Though Spector favored singles, he released a Christmas album in 1963 with songs by the Crystals, Love, the Ronettes and Bob B. Soxx and the Blue Jeans. The album was selected as one of the top 500 of all time by Rolling Stone magazine.

Spector withdrew from music in 1966 after “River Deep-Mountain High,” a song by Ike and Tina Turner that he produced, only rose to No. 88 on Billboard’s singles chart. The label was shut down later that year.

A&M Records brought Spector back by signing him to a production deal in 1969. He produced John Lennon’s single “Instant Karma” and was then asked by Lennon and George Harrison to work on the Beatles’ album “Let It Be,” released in 1970.

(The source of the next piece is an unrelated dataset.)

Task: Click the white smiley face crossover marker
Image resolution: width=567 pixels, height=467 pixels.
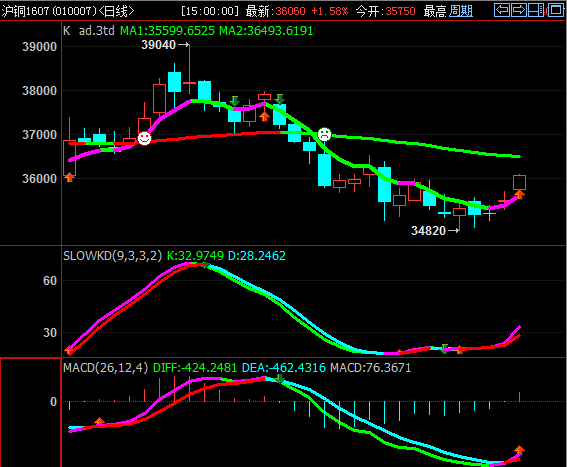Action: point(144,139)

Lennon collaborated with Spector on the “Imagine” album and three other solo releases. Harrison worked with him on the “All Things Must Pass” album and a live recording of “The Concert for Bangladesh,” the 1972 Grammy Award winner for album of the year.

Spector later produced albums for Dion, Leonard Cohen and the Ramones and two songs for Starsailor, a U.K. band. He was inducted into the Rock and Roll Hall of Fame in 1989.

Fatal Encounter

Clarkson met Spector in 2003 while working as a hostess at the House of Blues nightclub in Los Angeles. Hours later, they went to his house, where she was shot once in the mouth and died. He claimed the death was an accidental suicide.

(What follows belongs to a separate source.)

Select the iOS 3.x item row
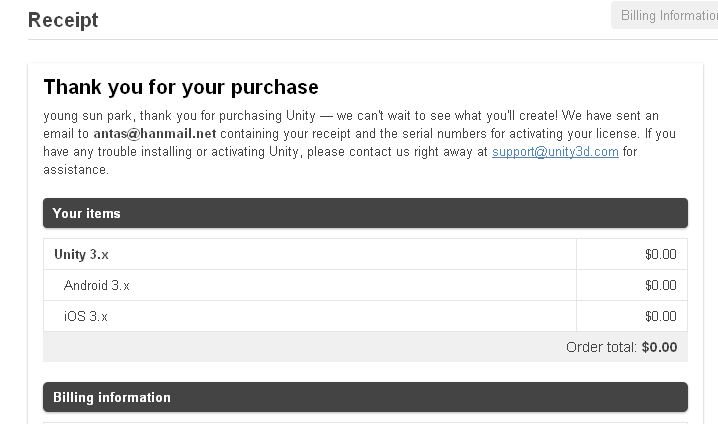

Spector was tried for Clarkson’s death in 2007. The case ended in a mistrial because of a hung jury. He was tried again in 2009, found guilty of second-degree murder and personal use of a gun, and sentenced to19 years to life in prison.

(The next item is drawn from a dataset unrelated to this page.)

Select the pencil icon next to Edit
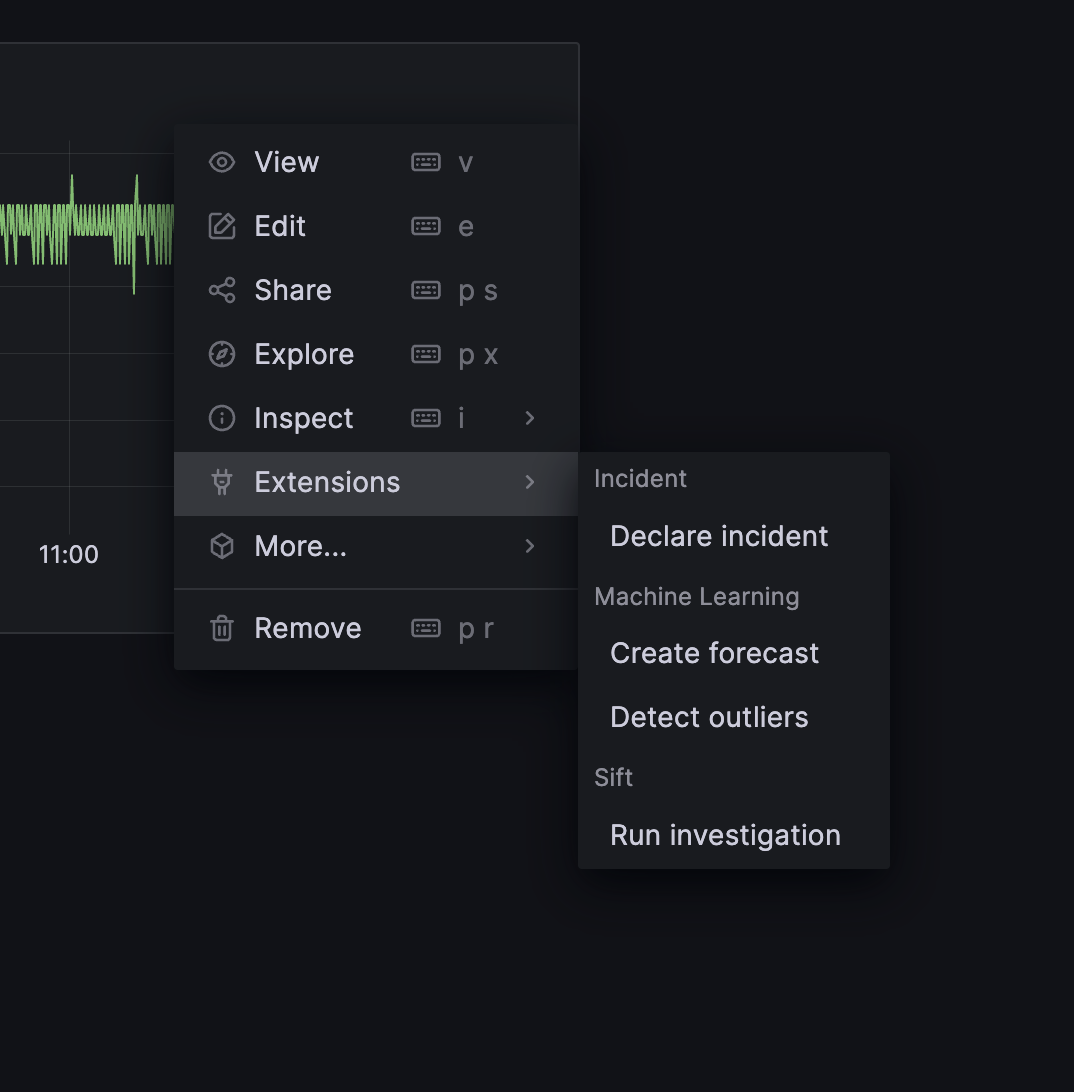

During the legal proceedings, Spector met and married his third wife, Rachelle Short. She was an aspiring singer who was 40 years his junior.

Barricades Wife

Spector’s first wife was Annette Merar, a high-school classmate who sang with a pre-Philles vocal group called the Spector’s Trio. They wed in 1963 and divorced two years later.

While married to Merar, he had an affair with the Ronettes’ lead singer, Veronica Bennett. The couple married in 1968, and she became Ronnie Spector. Her husband ended her musical career and barred her from leaving their home, among other abuses.

Ronnie Spector left him in 1972 after breaking through a sliding glass door, and the couple divorced in 1974. They had three adopted boys, Donte and twins Louis and Gary.

Spector and a girlfriend, Janis Zavala, had twins in 1982. Their son, Phillip Jr., died of leukemia when he was nine. The other twin was a daughter, Nicole.